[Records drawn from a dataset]
■ ■ ■ ■

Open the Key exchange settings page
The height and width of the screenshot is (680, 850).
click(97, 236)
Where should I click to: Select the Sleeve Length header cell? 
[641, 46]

■ ■ ■ ■

= PROBLEM DETAILS =
Return precisely the lines of the records, starting with the line that holds "The height and" and ending with the last one.

= EXPECTED ANSWER =
The height and width of the screenshot is (680, 850).
click(97, 236)
Where should I click to: Select the Sleeve Length header cell? 
[641, 46]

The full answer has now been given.